Softening, to me, is about forgiving and freeing yourself from the pain and from the hurt. It’s about that hurt not becoming another piece of the wall you build around yourself.

In saying this, some people aren’t trustworthy, and being your most vulnerable self around them could cause more harm to you. We still need to be wise about how we offer our hearts.

But I don’t want to shut the right people out, the people I trust and love and want to connect further with.

The softest words. I want to write things that are real. I want to be vulnerable in my words and show a piece of myself through my writing.

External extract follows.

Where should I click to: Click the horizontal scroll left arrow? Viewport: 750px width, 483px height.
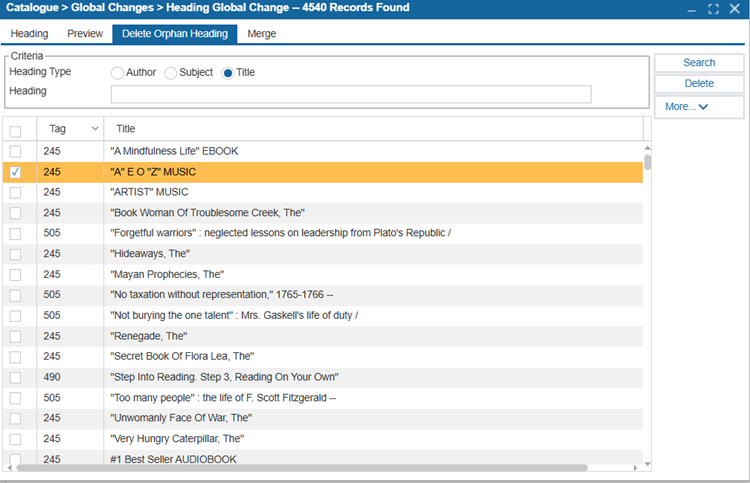(x=10, y=468)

We are all allowed to be angry sometimes. Being open and soft does not mean being happy all the time. But if a poem I write starts out of anger, I do not want it to end there.

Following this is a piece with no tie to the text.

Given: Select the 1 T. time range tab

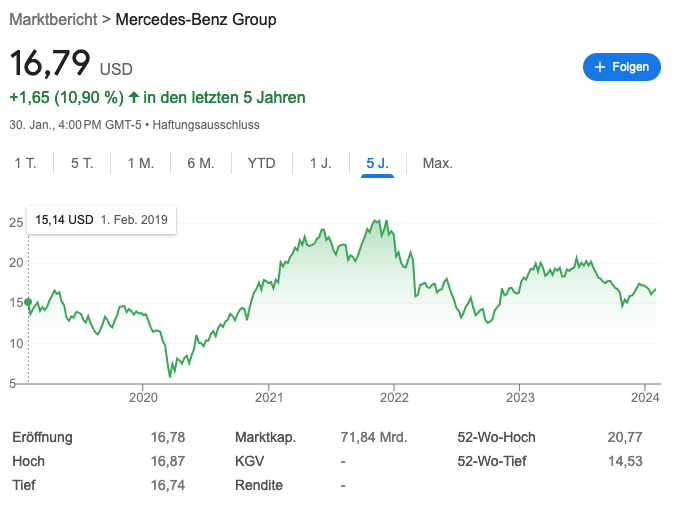Looking at the screenshot, I should [25, 163].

Anger is not all there is to art or to living.

After my breakup, I wrote a lot of sad poems. Which is normal. Because I was sad. But sadness does not exist on its own. Sadness is not the finish line. To me, being vulnerable and allowing myself to be soft did mean writing about how I was really feeling. But it also meant I wasn’t going to be sad forever and I wasn’t going to dwell unnecessarily on the hurt. There is a time to let yourself feel the emotion, but there is also a time when you are sad for the sake of being sad, and that doesn’t really help you. (I often have to force myself to stop listening to sad music after a certain point because I can feel it making me sad about things that I’m no longer actually sad about. Which can be dangerous.)

In my mind, my heart is a garden. Good things, like joy, are blooming flowers. But if I don’t move on and forgive someone of the hurt they’ve caused me, bitterness and resentment grow and grow and my garden is overflowing with thorny weeds that choke out the good things.

Holding a grudge can feel good, in that way that feels bad at the same time. Convincing myself that I have the right to hold onto the injustice and thinking about it over and over is too easy to do.

But that feeling is unmatched by the freedom that is letting it all go. That is pulling out the thorny weeds. Those weeds are heavy! Those roots are big boys! Carrying them around is a massive burden that chokes out the good things God gives me.

I was thinking this morning about how Jesus’ yoke is easy and His burden light (Matthew 11:30). Closing myself off and replaying the pain over and over is so heavy. When I’m sixty, I don’t want to still be carrying those things around. I want my burden to be light. I don’t want to be stuck in that web.

What I struggle with the most is that in being soft and forgiving, it can feel like letting the person who hurt me off the hook. Like I’m being the ‘better’ person while they continue to behave badly without apology or punishment. That sounds completely unfair to me.

It’s difficult, and I don’t have a particular answer. But what I do know is I feel better when I’ve forgiven and moved on. I feel better when I choose to let trustworthy people close to me. I feel better when I’m open and connect with someone. I feel better when I forgive and let myself stop obsessing over every conversation and every action.

I choose freedom. I choose freedom. I choose freedom. I choose life. I choose Jesus and His forgiveness. I choose God’s mercy and His grace and I choose His goodness over my judgement.

It feels like I’m constantly learning this lesson, because bitterness is something I have to pray about a lot. But I’m also thankful I’m aware of it and can deal with it, with God.